Aufgabe 1
Schreibe den Abschnitt des Quelltexts über Direktinvestitionen neu, beginnend bei „Auch über Direktinvestitionen“ und endend bei „Direktinvestitionen in Mexiko.“, und ersetze darin „Volkswirtschaften“ durch „Länder“.
Aufgabe 2
Gib für jede der folgenden Aussagen mit Ja oder Nein an, ob sie mit dem Quelltext über Direktinvestitionen übereinstimmt, und zitiere jeweils die entscheidenden Worte des Quelltexts wörtlich: (a) Im Jahr 1993 beliefen sich die kanadischen Direktinvestitionen in Mexiko auf 423 Mio. US-$. (b) Der Großteil der kanadischen und mexikanischen Investitionen in den USA stammt aus Mexiko. (c) Die von kanadischen und mexikanischen Tochterunternehmen in den USA geschaffenen Arbeitsplätze liegen überwiegend im Dienstleistungsbereich.

Quelltext
====

Auch über Direktinvestitionen sind die drei Volkswirtschaften eng verflochten: Kanada und die USA verbindet eine der weltweit größten Investitionspartnerschaften.5 Das gegenseitige Investitionsvolumen belief sich im Jahr 2015 auf knapp 670 Mrd. US-$. Kanadische und mexikanische Unternehmen haben insgesamt 488 Mrd. US-$ in den USA investiert.6 Das sind 13 % der gesamten ausländischen Direktinvestitionen in den USA. Mit 454 Mrd. US-$ stammt der Großteil dieser Investitionen aus Kanada. Insgesamt haben kanadische und mexikanische Tochterunternehmen mehr als 700 000 Arbeitsplätze in den USA geschaffen – überwiegend im Industriebereich. In Mexiko belaufen sich die Direktinvestitionen aus Kanada mittlerweile auf knapp 12 Mrd. US-$ – im Jahr 1993 waren es noch 423 Mio. US-$. Die USA haben 88 Mrd. US-$ in Mexiko investiert. Das sind knapp 40 % aller ausländischen Direktinvestitionen in Mexiko.

====

Erfasste Daten
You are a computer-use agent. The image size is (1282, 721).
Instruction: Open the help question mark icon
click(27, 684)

====

Richtige Lösung 1
Auch über Direktinvestitionen sind die drei Länder eng verflochten: Kanada und die USA verbindet eine der weltweit größten Investitionspartnerschaften.5 Das gegenseitige Investitionsvolumen belief sich im Jahr 2015 auf knapp 670 Mrd. US-$. Kanadische und mexikanische Unternehmen haben insgesamt 488 Mrd. US-$ in den USA investiert.6 Das sind 13 % der gesamten ausländischen Direktinvestitionen in den USA. Mit 454 Mrd. US-$ stammt der Großteil dieser Investitionen aus Kanada. Insgesamt haben kanadische und mexikanische Tochterunternehmen mehr als 700 000 Arbeitsplätze in den USA geschaffen – überwiegend im Industriebereich. In Mexiko belaufen sich die Direktinvestitionen aus Kanada mittlerweile auf knapp 12 Mrd. US-$ – im Jahr 1993 waren es noch 423 Mio. US-$. Die USA haben 88 Mrd. US-$ in Mexiko investiert. Das sind knapp 40 % aller ausländischen Direktinvestitionen in Mexiko.

Richtige Lösung 2
(a) Ja: „im Jahr 1993 waren es noch 423 Mio. US-$“
(b) Nein: „Mit 454 Mrd. US-$ stammt der Großteil dieser Investitionen aus Kanada.“
(c) Nein: „überwiegend im Industriebereich“